Artificial Intelligence vs. Video Editors

With Transcriptive, our new tool for doing automated transcriptions, we’ve dove into the world of A.I. headfirst. So I’m pretty familiar with where the state of industry is right now. We’ve been neck deep in it for the last year.

A.I. is definitely changing how editors get transcripts and search video for content. Transcriptive demonstrates that pretty clearly with text.  Searching via object recognition is something that also is already happening. But what about actual video editing?

One of the problems A.I. has is finishing. Going the last 10% if you will. For example, speech-to-text engines, at best, have an accuracy rate of about 95% or so. This is about on par with the average human transcriptionist. For general purpose recordings, human transcriptionists SHOULD be worried.

But for video editing, there are some differences, which are good news. First, and most importantly, errors tend to be cumulative. So if a computer is going to edit a video, at the very least, it needs to do the transcription and it needs to recognize the imagery. (we’ll ignore other considerations like style, emotion, story for the moment) Speech recognition is at best 95%, object recognition is worse. The more layers of AI you have, usually those errors will multiply (in some cases there might be improvement though) . While it’s possible automation will be able to produce a decent rough cut, these errors make it difficult to see automation replacing most of the types of videos that pro editors are typically employed for.

Secondly, if the videos are being done for humans, frequently the humans don’t know what they want. Or at least they’re not going to be able to communicate it in such a way that a computer will understand and be able to make changes. If you’ve used Alexa or Echo, you can see how well A.I. understands humans. Lots of situations, especially literal ones (find me the best restaurant), it works fine, lots of other situations, not so much.

Many times as an editor, the direction you get from clients is subtle or you have to read between the lines and figure out what they want. It’s going to be difficult to get A.I.s to take the way humans usually describe what they want, figure out what they actually want and make those changes.

Third… then you get into the whole issue of emotion and storytelling, which I don’t think A.I. will do well anytime soon. The Economist recently had an amusing article where it let an A.I. write the article. The result is here. Very good at mimicking the style of the Economist but when it comes to putting together a coherent narrative… ouch.

It’s Not All Good News

There are already phone apps that do basic automatic editing. These are more for consumers that want something quick and dirty. For most of the type of stuff professional editors get paid for, it’s unlikely what I’ve seen from the apps will replace humans any time soon. Although, I can see how the tech could be used to create rough cuts and the like.

Also, for some types of videos, wedding or music videos perhaps, you can make a pretty solid case that A.I. will be able to put something together soon that looks reasonably professional.

------------------------------------------------------------

Short task a » Locate and copy out every line of the entries that contains the string "Open", matching case.

------------------------------------------------------------

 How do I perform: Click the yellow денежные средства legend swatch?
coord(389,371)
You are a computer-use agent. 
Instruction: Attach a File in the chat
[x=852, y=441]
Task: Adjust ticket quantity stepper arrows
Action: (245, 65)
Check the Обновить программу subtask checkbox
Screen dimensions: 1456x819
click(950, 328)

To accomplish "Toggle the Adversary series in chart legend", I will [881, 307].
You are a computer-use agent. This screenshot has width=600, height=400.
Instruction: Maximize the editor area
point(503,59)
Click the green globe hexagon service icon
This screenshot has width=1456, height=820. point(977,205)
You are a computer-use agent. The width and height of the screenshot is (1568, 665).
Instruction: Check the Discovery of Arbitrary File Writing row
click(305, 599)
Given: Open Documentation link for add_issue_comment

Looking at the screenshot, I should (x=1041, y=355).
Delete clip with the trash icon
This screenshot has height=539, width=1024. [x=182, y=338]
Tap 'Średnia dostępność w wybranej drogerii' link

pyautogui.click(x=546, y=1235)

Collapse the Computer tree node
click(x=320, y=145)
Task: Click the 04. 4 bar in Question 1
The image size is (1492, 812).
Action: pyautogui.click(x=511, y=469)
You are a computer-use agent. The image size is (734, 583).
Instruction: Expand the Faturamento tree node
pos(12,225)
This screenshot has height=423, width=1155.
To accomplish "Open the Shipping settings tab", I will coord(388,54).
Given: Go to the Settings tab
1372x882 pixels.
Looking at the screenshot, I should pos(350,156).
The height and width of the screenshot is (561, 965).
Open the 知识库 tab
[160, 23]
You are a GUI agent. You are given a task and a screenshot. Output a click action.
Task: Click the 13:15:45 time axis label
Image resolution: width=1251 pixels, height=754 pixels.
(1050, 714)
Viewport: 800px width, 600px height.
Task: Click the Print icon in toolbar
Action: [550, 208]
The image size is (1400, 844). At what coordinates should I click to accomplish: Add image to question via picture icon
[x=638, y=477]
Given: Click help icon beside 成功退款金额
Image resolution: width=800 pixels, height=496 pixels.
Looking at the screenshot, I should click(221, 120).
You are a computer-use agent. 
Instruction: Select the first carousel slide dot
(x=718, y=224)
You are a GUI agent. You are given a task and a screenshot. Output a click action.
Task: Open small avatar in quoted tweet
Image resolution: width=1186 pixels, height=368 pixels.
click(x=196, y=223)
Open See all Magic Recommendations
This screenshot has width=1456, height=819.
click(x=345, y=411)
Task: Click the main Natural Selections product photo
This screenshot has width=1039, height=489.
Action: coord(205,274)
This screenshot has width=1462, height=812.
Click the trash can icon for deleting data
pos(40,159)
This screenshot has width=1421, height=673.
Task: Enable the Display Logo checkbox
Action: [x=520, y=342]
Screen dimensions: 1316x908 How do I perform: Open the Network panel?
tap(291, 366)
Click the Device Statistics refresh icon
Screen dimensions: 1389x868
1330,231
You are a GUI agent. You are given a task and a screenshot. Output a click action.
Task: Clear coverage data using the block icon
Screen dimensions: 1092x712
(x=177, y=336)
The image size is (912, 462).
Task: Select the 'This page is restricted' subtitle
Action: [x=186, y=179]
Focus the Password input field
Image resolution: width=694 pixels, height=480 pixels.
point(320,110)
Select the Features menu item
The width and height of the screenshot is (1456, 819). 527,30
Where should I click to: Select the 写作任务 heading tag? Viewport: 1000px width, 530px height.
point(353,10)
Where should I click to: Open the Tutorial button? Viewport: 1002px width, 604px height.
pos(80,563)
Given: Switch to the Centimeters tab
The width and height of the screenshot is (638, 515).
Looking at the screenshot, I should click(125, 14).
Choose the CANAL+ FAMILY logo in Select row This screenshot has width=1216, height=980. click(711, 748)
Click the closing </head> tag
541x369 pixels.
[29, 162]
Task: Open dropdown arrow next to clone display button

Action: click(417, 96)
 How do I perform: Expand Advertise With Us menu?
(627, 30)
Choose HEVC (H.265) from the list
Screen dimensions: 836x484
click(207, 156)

------------------------------------------------------------

Short task b » Please judge whether each statement agrees with the article on A.I. and video editing, giving yes or no plus the deciding words quoted from it: (i) Speech-to-text engines reach an accuracy of about 95% at best. (ii) Object recognition is more accurate than speech recognition. (iii) The writer expects A.I. to handle emotion and storytelling well soon.

Response a »
Given: Open Documentation link for add_issue_comment
To accomplish "Open the Shipping settings tab", I will coord(388,54).
Open the 知识库 tab
Task: Open small avatar in quoted tweet
Open See all Magic Recommendations
Screen dimensions: 1316x908 How do I perform: Open the Network panel?
Where should I click to: Open the Tutorial button? Viewport: 1002px width, 604px height.
Task: Open dropdown arrow next to clone display button

Response b »
(i) Yes: "speech-to-text engines, at best, have an accuracy rate of about 95% or so"
(ii) No: "Speech recognition is at best 95%, object recognition is worse."
(iii) No: "which I don’t think A.I. will do well anytime soon"